Im Laufe des Reformationsjahres 2017 kommen in dem Dossier „Gegenwarten Reformieren“ Trendsetter und Vordenker mit ihren persönlichen Erfahrungen und Vorstellungen von Wandel und Innovation zu Wort. Wo liegen Potenziale und Notwendigkeiten für gegenwärtige und zukunftsorientierte „Reformationen“?
Der Luther’sche Reformationsgedanke erscheint vor dem Hintergrund der damaligen Polarisierung der Gesellschaft aktueller denn je: Tiefgreifende Ereignisse wie der Brexit und die drohende Gefahr des aufkommenden Nationalismus stellen die heutige Welt in ähnlicher Weise vor große Herausforderungen. Auch von Museums- und Kunstwelt ist daher ein reformerisches Umdenken gefordert. Nicht nur die Identität Europas und die ihr zugrundeliegenden demokratischen Werte scheinen auf dem Prüfstand; auch das freie und künstlerische Denken ist zunehmend weltweit gefährdet.
Europäische Museen stehen durch ihre mangelnde Selbstreflexion und teilweise ausgeprägte Selbstgefälligkeit sowie aus der Wirtschaft unhinterfragt übernommene Marketingstrategien vor dem Problem, große Teile eines potentiellen Publikums nicht mehr zu erreichen. Wir sollten jedoch zu unserem eigentlichen Auftrag zurückkehren. Dazu gehört, mit den Mitteln von Kunst und Kultur zu einer weltoffenen und toleranten Gesellschaft beizutragen, in der Museen als Orte der gemeinsamen Reflexion, des dynamischen Austauschs und der wechselseitigen Aufklärung definiert werden.
Großes Potenzial für eine gegenwärtige Reformation im Kulturbereich liegt daher meiner Meinung in folgenden Zielen:
- Museen müssen Plattformen bilden, indem sie Erkenntnisse aus einem direkteren, nicht hierarchischen Kontakt mit den Menschen gewinnen und deren Wissen aufnehmen.
- Museen sollten ihre Bestände verstärkt als interkulturelles Gemeingut anerkennen. Gleichzeitig muss der Besitzanspruch an Kunst und Kulturgütern überdacht und das internationale Publikum hierfür grundsätzlich sensibilisiert werden.
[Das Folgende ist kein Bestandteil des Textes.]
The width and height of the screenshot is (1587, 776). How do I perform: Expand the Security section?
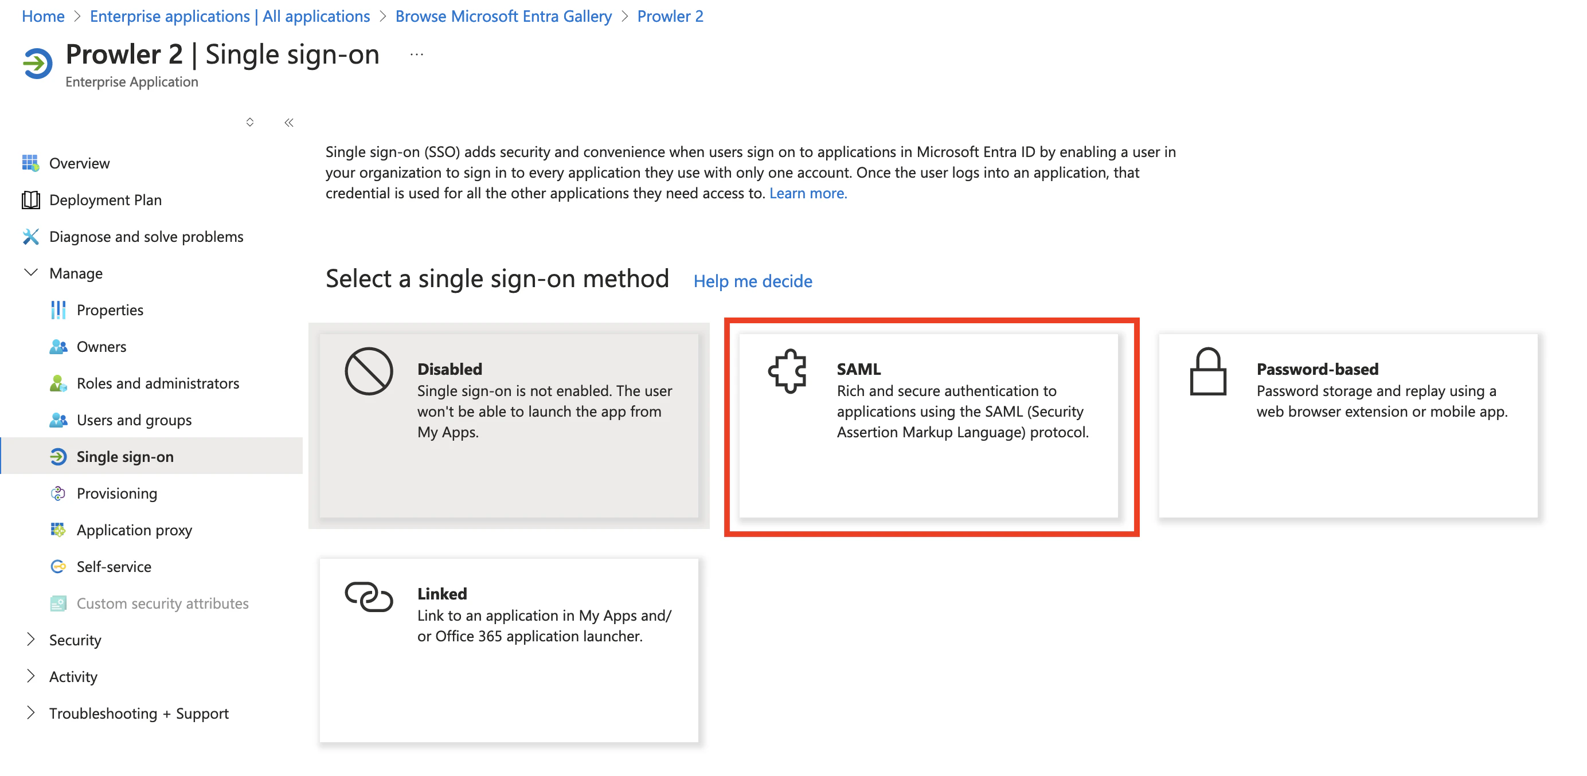coord(31,640)
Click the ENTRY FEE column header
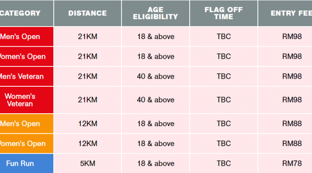The height and width of the screenshot is (173, 312). tap(285, 13)
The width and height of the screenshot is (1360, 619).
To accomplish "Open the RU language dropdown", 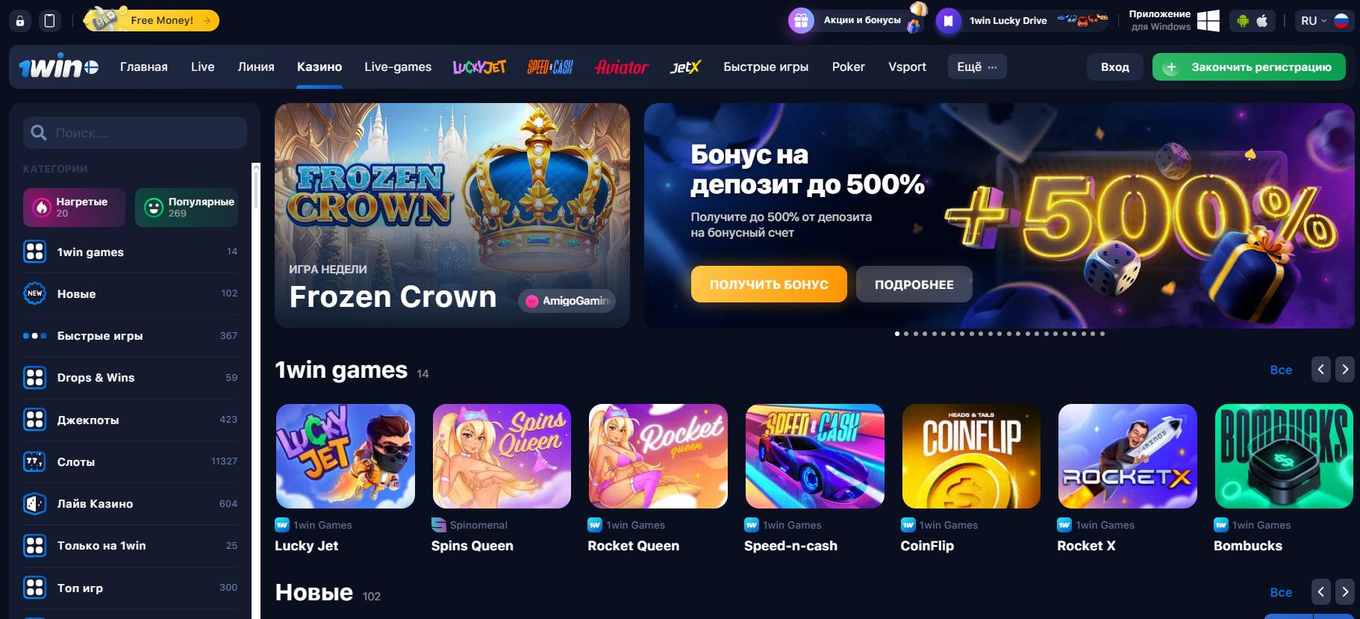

- Museen werden sich an die globalisierte und medial vernetzte Welt anpassen müssen und sollten allerdings zum jetzigen Zeitpunkt viel aktiver mit ihren Mitteln Innovationen vorantreiben und damit die Zukunft in positiver Weise mitgestalten.
Biographie
Marion Ackermann (geb. 1965) ist seit November 2016 Generaldirektorin der 15 Museen der Staatlichen Kunstsammlungen Dresden. Sie studierte in Göttingen, Kassel, Wien und München Kunstgeschichte, Germanistik und Geschichte und lehrte u. a. an der Kunstakademie in München. Bevor sie 2009 als Direktorin der Stiftung Kunstsammlung Nordrhein-Westfalen nach Düsseldorf ging, war sie von 2003 bis 2009 Direktorin des Kunstmuseum Stuttgart.